** Start of Dataset **

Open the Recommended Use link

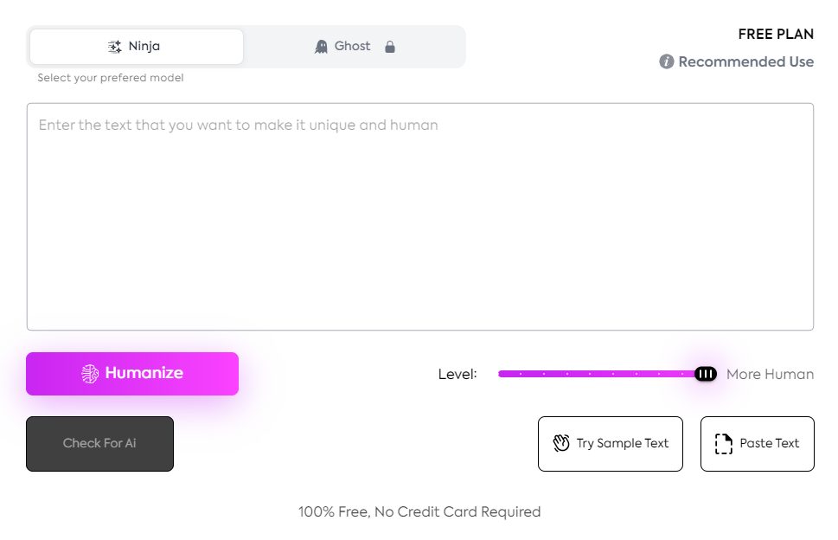[x=747, y=61]
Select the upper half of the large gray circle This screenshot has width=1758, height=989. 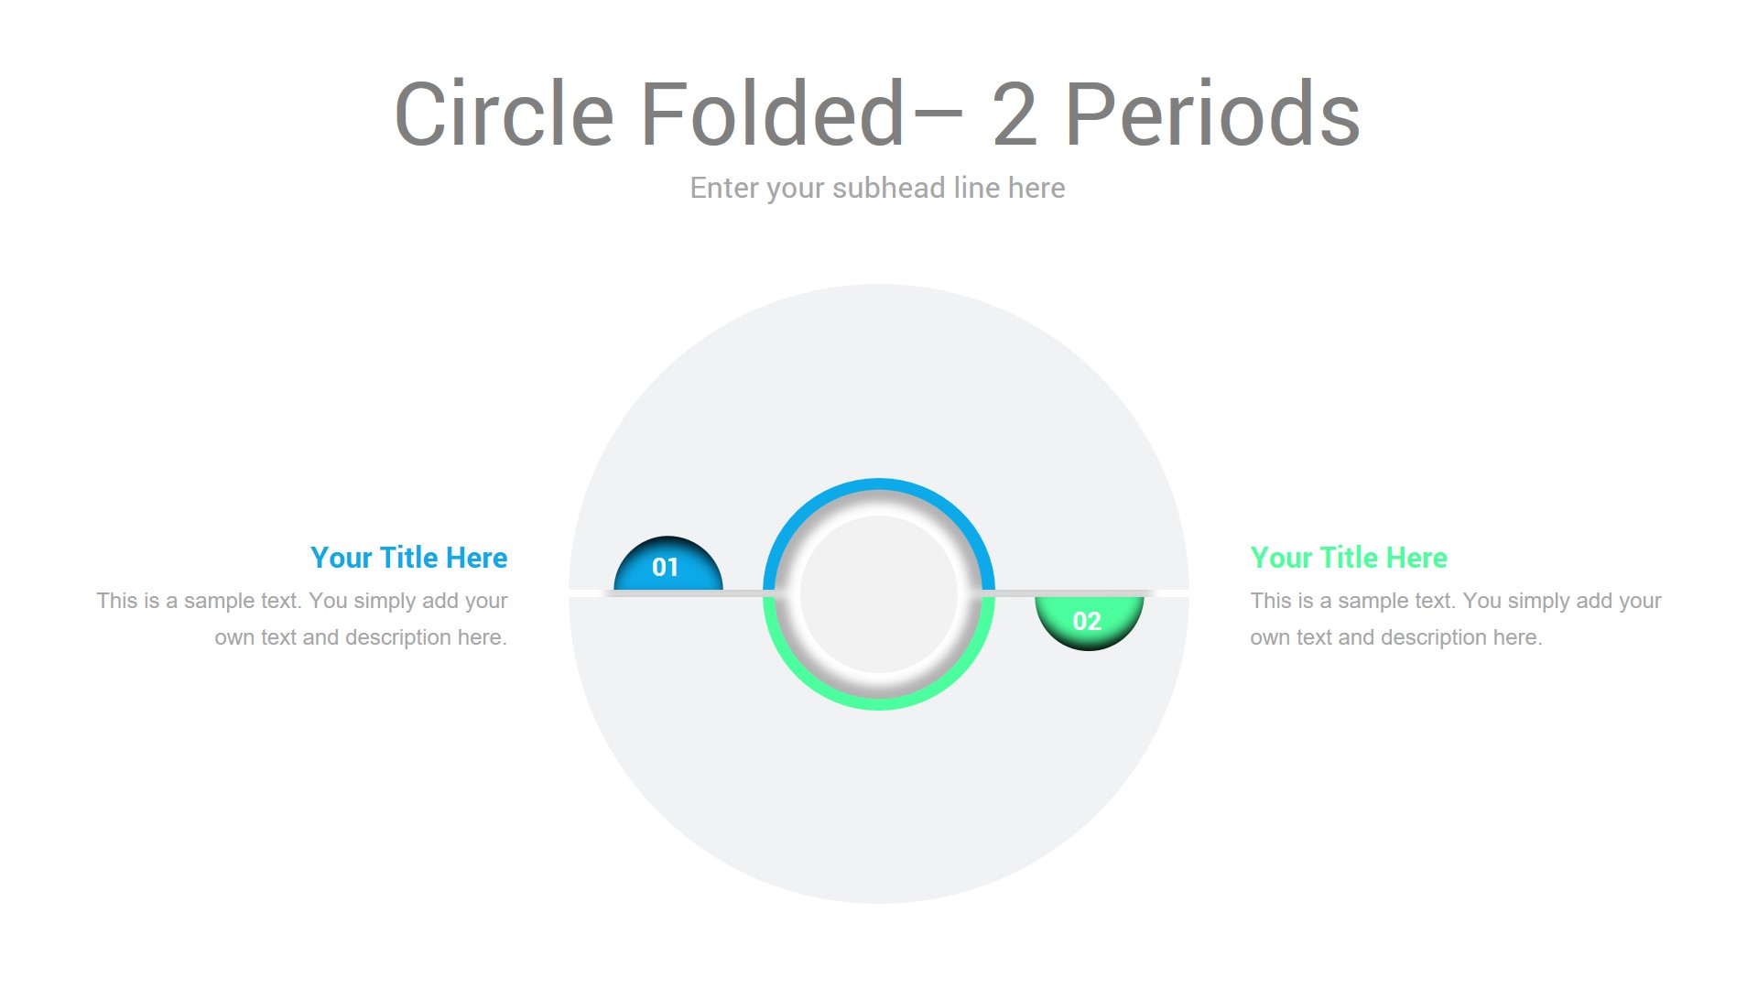point(878,385)
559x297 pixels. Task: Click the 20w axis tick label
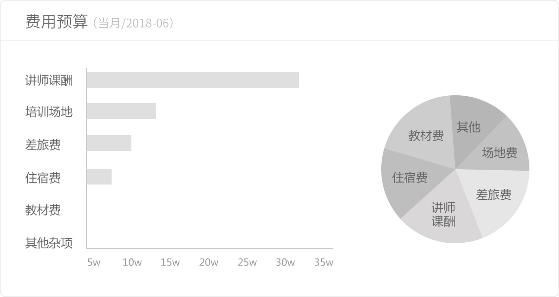pyautogui.click(x=208, y=262)
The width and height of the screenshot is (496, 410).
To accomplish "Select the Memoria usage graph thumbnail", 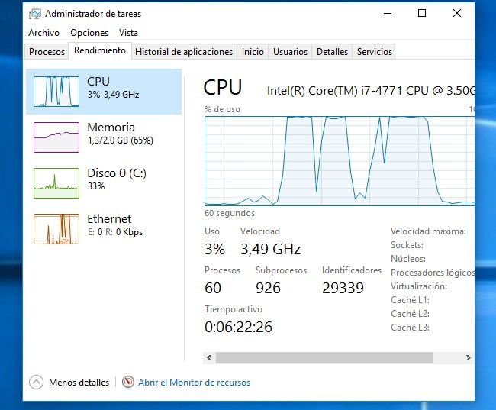I will tap(56, 137).
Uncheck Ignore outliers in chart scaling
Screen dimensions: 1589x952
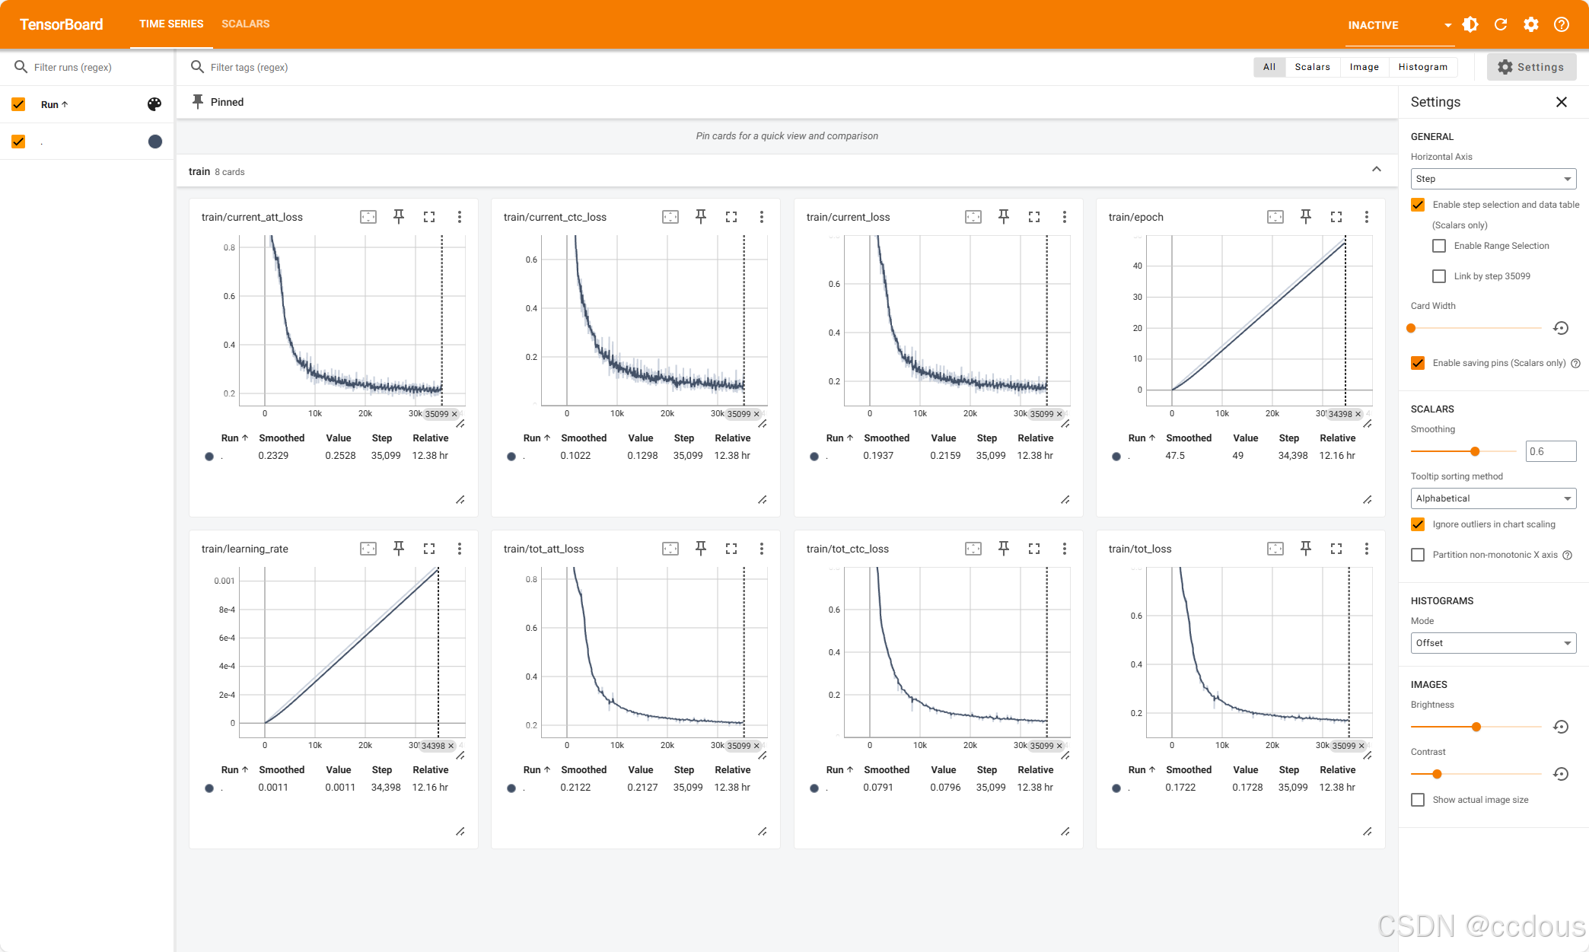[1418, 524]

** End of Dataset **

[Task to carry out]
Reproduce verbatim the lines from the one containing "Uncheck Ignore outliers in chart scaling" through the final line above, including both. Omit the pictures from your output.

[Solution for this problem]
Uncheck Ignore outliers in chart scaling
Screen dimensions: 1589x952
[1418, 524]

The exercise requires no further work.